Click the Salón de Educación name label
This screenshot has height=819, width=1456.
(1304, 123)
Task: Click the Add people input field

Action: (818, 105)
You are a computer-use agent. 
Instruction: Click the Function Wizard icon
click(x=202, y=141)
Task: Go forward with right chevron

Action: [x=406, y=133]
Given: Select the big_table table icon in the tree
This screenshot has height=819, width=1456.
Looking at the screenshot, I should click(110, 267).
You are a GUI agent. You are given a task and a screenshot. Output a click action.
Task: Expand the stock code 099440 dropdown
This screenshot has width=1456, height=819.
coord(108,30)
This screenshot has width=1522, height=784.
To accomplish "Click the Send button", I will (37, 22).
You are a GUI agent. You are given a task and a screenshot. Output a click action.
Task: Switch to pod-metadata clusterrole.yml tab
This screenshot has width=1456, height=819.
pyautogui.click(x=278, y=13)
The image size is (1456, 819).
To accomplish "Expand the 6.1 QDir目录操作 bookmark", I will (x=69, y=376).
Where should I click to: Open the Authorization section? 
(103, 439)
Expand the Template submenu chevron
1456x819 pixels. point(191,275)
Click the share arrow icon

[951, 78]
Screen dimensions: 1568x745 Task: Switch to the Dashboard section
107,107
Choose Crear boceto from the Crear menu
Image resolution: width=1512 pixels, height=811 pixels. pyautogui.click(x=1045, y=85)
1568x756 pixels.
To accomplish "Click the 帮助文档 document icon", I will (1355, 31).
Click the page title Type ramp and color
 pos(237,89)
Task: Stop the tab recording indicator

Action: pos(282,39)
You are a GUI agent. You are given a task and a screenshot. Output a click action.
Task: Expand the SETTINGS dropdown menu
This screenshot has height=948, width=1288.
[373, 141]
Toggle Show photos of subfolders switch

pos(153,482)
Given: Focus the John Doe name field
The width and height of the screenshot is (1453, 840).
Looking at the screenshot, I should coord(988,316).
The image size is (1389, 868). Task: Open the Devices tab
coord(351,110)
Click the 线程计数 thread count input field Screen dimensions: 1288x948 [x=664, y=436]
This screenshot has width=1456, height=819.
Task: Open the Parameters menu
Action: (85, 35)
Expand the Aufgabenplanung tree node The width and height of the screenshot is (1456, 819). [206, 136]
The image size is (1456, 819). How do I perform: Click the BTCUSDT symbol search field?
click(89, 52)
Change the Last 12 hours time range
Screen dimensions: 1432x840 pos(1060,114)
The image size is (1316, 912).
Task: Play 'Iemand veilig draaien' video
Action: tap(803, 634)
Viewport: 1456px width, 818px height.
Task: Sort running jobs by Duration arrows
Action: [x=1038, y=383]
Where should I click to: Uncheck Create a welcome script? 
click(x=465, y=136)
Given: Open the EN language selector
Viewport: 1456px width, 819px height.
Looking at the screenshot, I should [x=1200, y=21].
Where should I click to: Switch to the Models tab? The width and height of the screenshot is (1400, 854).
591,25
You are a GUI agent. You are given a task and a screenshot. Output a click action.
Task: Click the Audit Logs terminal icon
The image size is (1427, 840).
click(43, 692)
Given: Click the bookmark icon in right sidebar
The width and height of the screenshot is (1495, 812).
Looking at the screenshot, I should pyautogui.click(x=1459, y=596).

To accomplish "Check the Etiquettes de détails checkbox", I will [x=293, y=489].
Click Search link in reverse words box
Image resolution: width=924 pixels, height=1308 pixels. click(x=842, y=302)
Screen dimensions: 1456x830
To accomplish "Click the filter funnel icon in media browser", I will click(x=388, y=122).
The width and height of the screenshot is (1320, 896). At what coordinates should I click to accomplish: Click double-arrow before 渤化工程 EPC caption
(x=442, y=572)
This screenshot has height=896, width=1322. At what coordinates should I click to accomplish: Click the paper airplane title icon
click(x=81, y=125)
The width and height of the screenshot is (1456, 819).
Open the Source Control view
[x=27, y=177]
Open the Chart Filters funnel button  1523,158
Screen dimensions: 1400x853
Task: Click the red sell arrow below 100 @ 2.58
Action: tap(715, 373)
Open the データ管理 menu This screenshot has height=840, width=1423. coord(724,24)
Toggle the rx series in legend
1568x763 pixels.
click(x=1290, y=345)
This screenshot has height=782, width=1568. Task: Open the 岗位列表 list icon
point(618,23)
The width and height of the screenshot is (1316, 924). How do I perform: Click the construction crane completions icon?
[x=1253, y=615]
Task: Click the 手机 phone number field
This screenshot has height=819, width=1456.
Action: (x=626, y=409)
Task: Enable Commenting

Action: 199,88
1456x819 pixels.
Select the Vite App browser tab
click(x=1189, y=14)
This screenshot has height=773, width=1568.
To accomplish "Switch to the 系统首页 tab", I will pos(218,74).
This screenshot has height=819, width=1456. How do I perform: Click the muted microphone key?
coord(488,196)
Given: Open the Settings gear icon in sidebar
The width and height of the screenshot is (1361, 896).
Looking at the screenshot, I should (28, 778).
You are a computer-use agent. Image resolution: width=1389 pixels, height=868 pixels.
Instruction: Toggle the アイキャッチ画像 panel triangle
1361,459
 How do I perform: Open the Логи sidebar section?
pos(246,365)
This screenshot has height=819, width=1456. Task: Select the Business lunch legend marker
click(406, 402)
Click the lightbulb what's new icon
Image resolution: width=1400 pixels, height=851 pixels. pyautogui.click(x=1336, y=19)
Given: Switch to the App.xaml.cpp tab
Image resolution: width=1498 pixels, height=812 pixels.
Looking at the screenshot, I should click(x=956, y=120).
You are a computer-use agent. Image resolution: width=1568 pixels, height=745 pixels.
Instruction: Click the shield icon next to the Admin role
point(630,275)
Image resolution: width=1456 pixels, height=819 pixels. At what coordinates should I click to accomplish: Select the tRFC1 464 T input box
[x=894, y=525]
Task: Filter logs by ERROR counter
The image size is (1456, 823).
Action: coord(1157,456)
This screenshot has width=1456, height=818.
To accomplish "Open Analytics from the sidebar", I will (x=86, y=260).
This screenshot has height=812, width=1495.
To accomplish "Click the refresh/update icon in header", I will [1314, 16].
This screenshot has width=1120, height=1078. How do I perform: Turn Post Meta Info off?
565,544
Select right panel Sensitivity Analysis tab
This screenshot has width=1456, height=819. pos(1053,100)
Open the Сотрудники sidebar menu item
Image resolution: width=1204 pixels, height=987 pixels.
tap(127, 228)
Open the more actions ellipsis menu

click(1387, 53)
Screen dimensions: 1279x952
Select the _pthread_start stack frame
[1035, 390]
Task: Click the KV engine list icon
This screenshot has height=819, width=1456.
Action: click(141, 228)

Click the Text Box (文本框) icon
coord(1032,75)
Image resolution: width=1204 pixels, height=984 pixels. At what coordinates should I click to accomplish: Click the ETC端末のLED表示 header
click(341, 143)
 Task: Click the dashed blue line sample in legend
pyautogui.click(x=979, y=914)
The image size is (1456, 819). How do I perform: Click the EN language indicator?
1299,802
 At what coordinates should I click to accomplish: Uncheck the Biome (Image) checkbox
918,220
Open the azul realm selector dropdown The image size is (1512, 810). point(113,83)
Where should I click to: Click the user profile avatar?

-- What you should do --
Find every line in the records above that contains the word "selector", and copy each one.

-- Solution to this task --
Given: Open the EN language selector
Open the azul realm selector dropdown The image size is (1512, 810). point(113,83)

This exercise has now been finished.